» **Work instructions**
Copy out the passage about the Pacific Islands facing climate change alongside the COVID-19 pandemic, word for word and in full.

*** Document excerpt Section Begins ***

“For the Pacific, the impact of climate change will remain as the greatest threat to our Pacific people in the longer term. You can quarantine COVID-19, but climate change cannot be quarantined.”
That’s Exsley Taloiburi, climate change finance adviser at the Pacific Islands Forum Secretariat in Suva.
This month, the annual Forum Economic Ministers Meeting (FEMM) went online, to discuss the regional response to the coronavirus pandemic. The meeting focussed on the social and economic effects of border closures, increased health spending, the collapse of tourism and associated job losses. But Forum Secretary General Dame Meg Taylor was quick to acknowledge the region was dealing with compounding and interconnected challenges: “Today, we are now faced with three crises: a health crisis, an economic crisis and the ongoing climate crisis.”

*** Document excerpt Section Ends ***
*** Data listing Section Begins ***

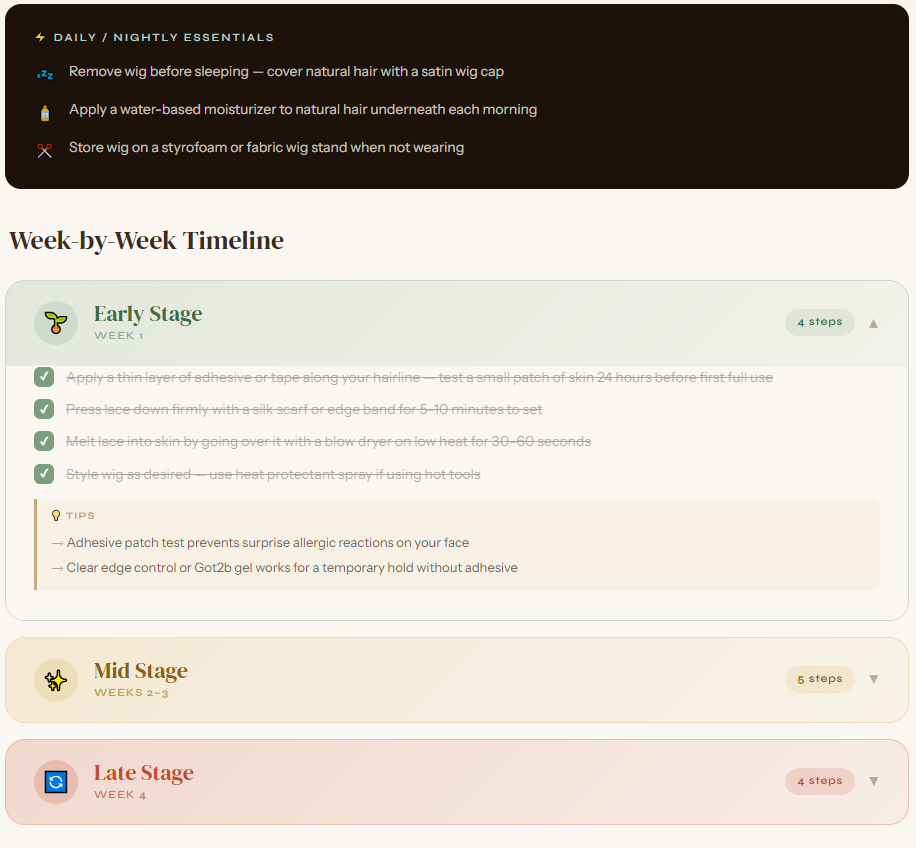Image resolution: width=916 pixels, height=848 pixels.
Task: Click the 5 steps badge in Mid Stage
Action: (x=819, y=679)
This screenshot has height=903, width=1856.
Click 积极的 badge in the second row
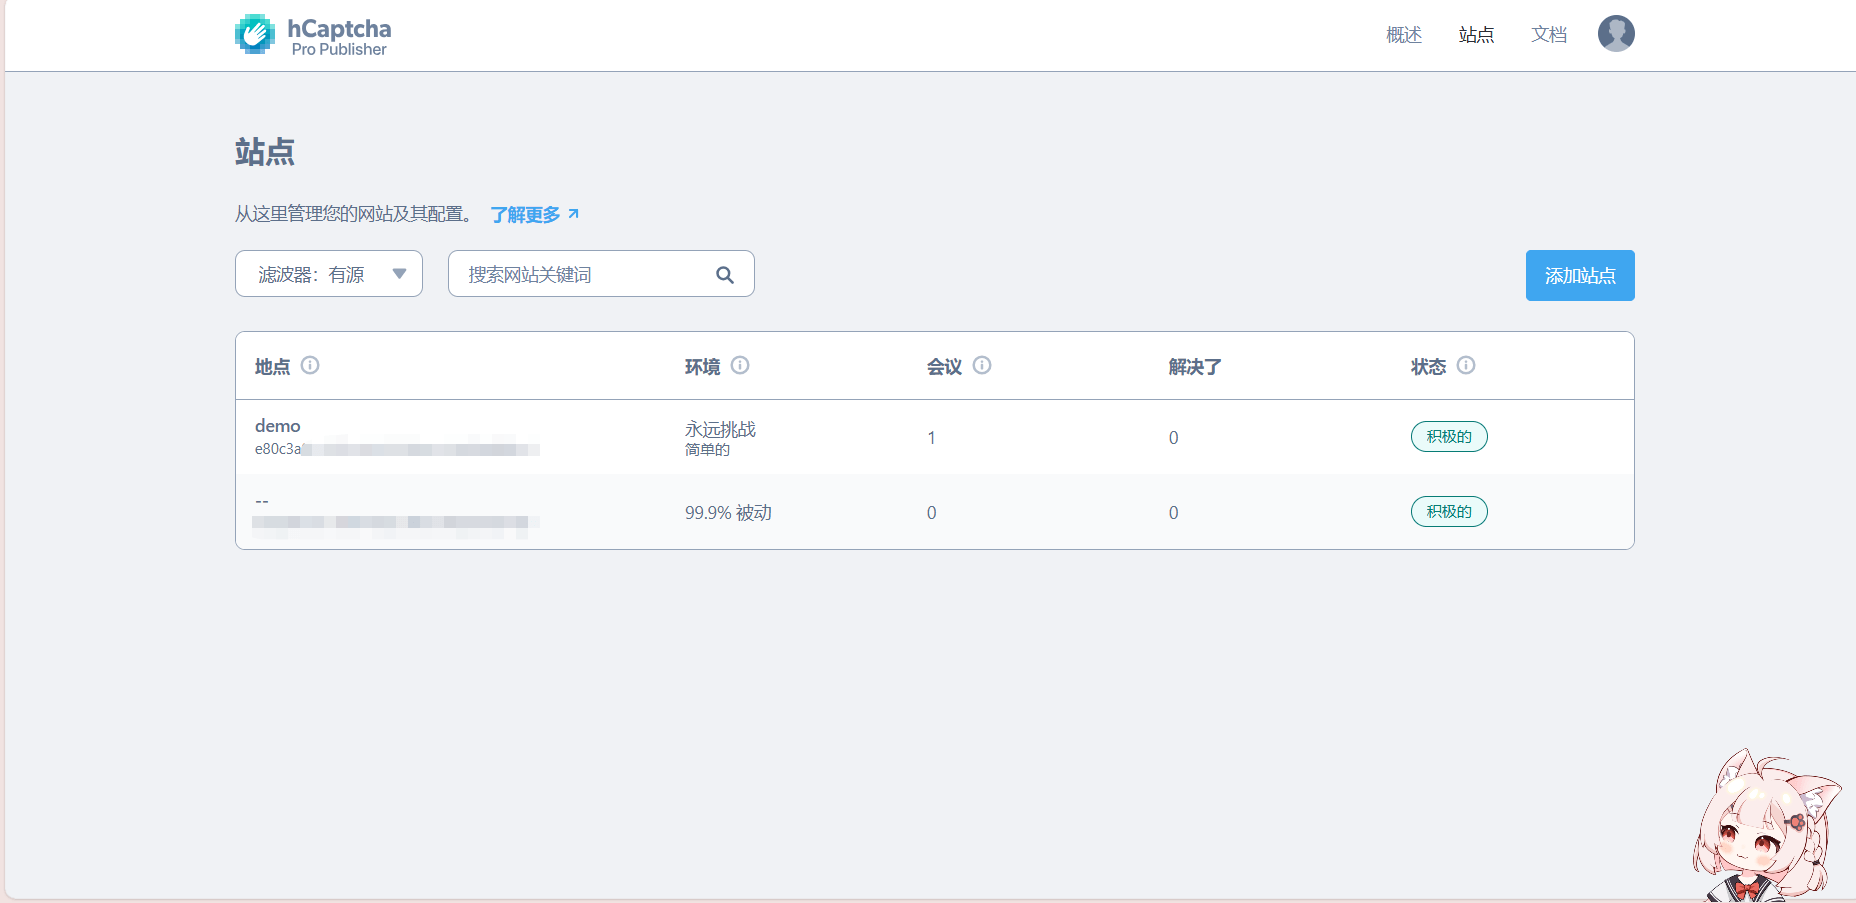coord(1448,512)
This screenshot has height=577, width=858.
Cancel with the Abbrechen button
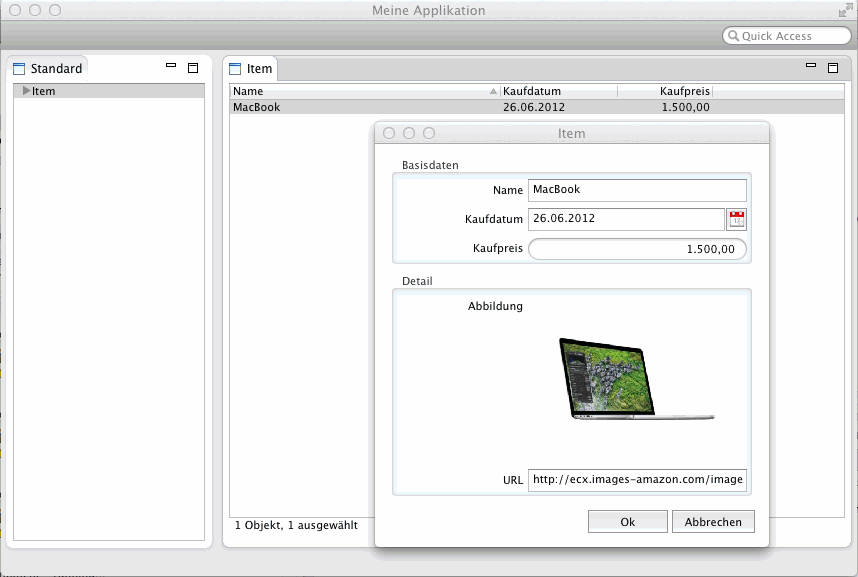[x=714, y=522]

*** Data listing Section Ends ***
*** Data listing Section Begins ***

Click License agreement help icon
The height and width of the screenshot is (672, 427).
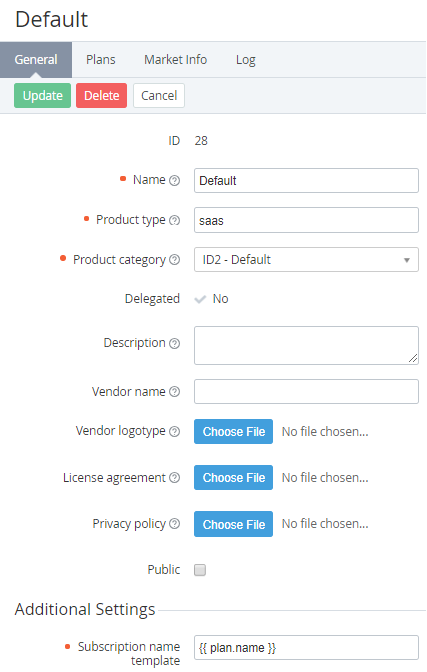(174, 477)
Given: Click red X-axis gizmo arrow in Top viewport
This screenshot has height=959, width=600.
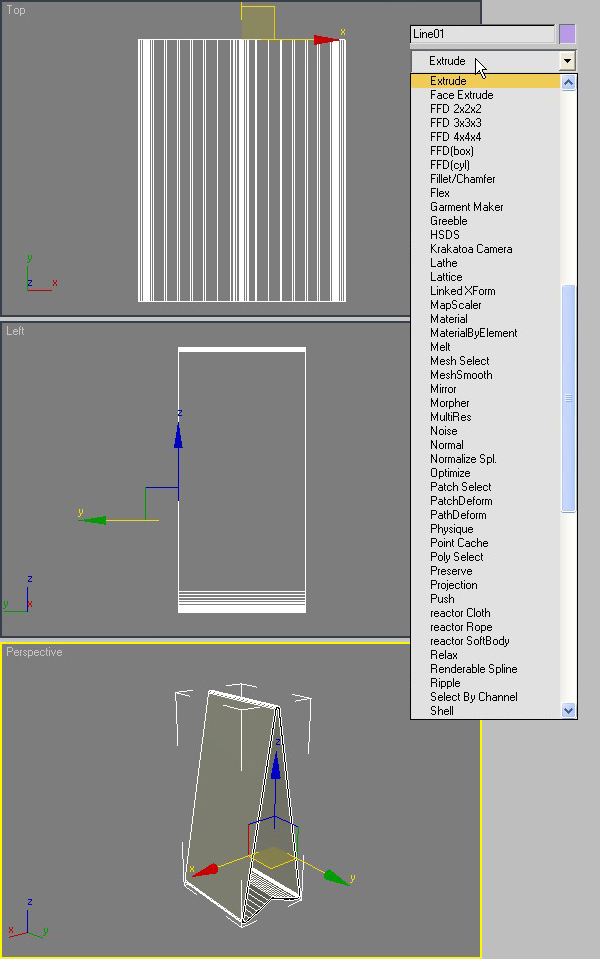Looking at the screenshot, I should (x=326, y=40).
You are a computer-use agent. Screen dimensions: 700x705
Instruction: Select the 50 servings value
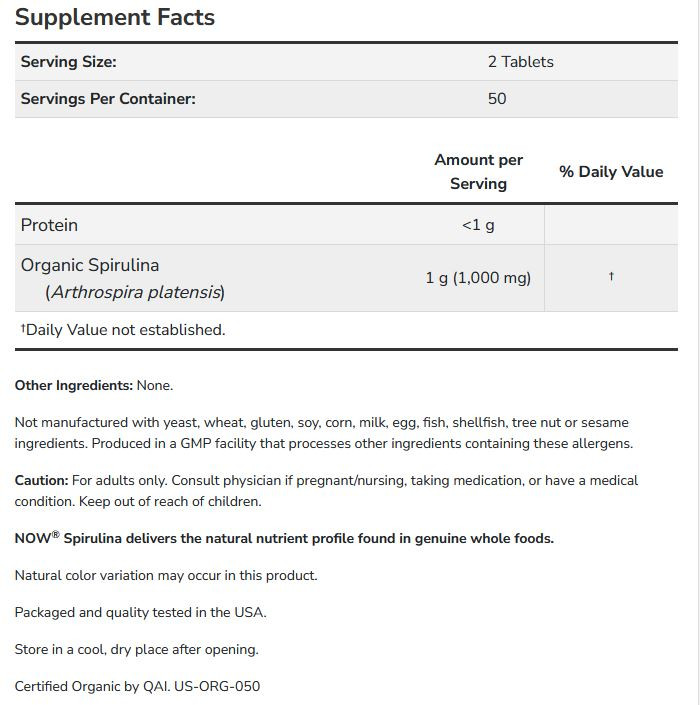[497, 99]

*** Data listing Section Ends ***
*** Data listing Section Begins ***

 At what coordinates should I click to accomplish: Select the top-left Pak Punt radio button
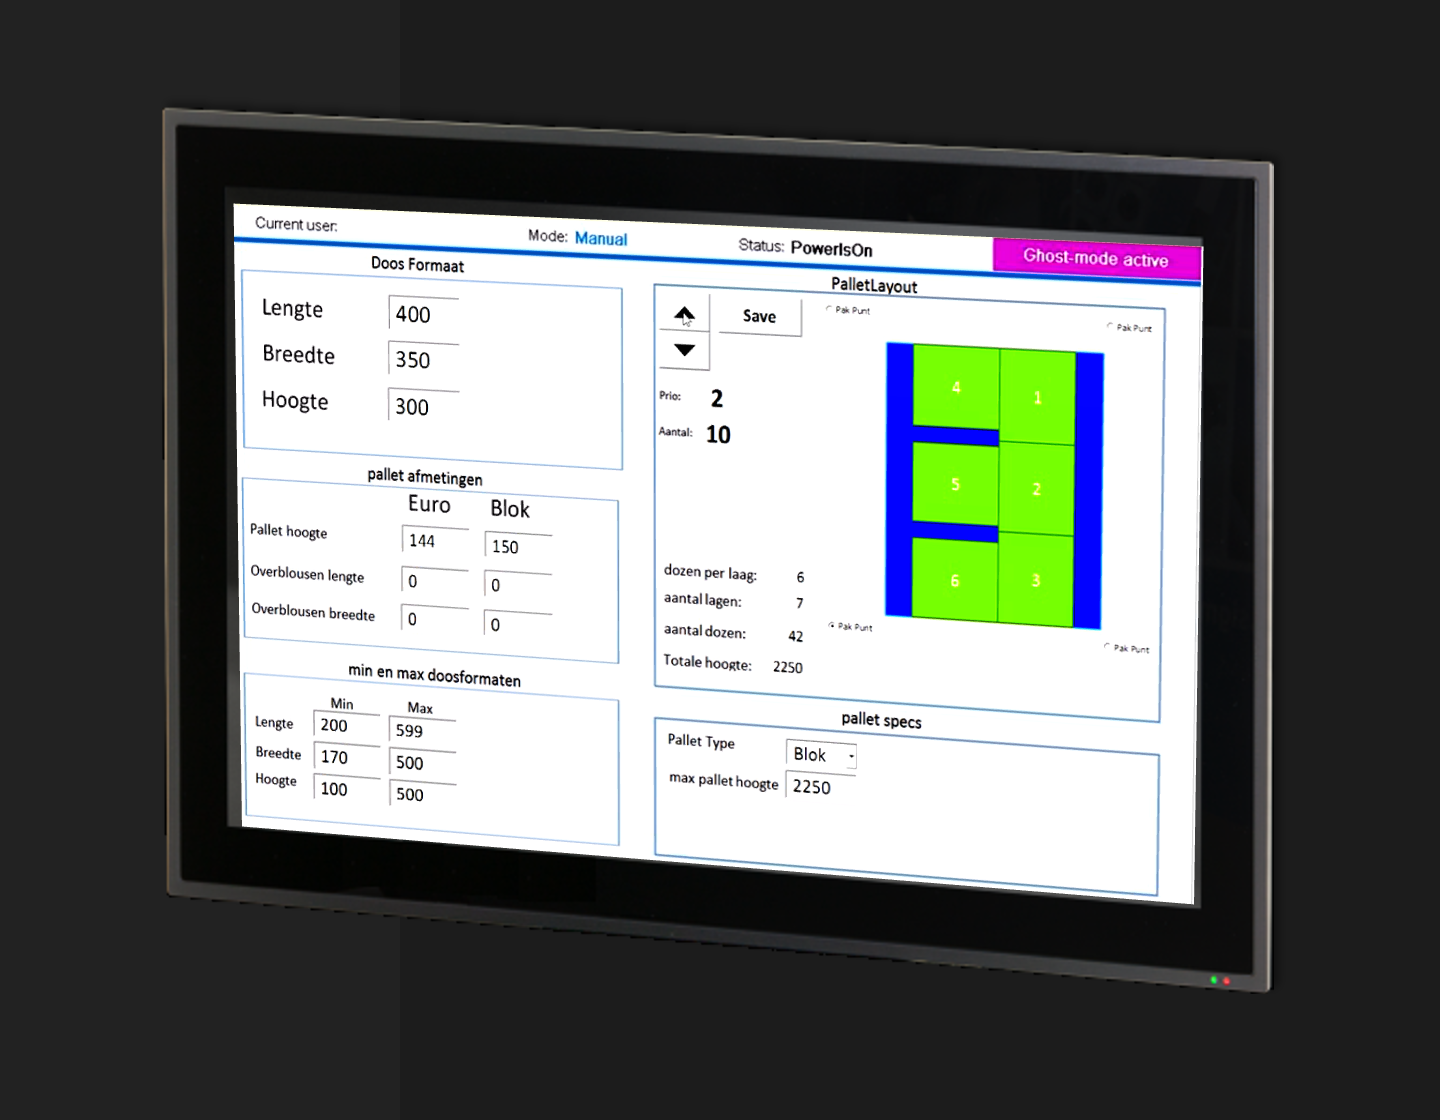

*** Data listing Section Ends ***

» **Response to the exercise**
“For the Pacific, the impact of climate change will remain as the greatest threat to our Pacific people in the longer term. You can quarantine COVID-19, but climate change cannot be quarantined.”
That’s Exsley Taloiburi, climate change finance adviser at the Pacific Islands Forum Secretariat in Suva.
This month, the annual Forum Economic Ministers Meeting (FEMM) went online, to discuss the regional response to the coronavirus pandemic. The meeting focussed on the social and economic effects of border closures, increased health spending, the collapse of tourism and associated job losses. But Forum Secretary General Dame Meg Taylor was quick to acknowledge the region was dealing with compounding and interconnected challenges: “Today, we are now faced with three crises: a health crisis, an economic crisis and the ongoing climate crisis.”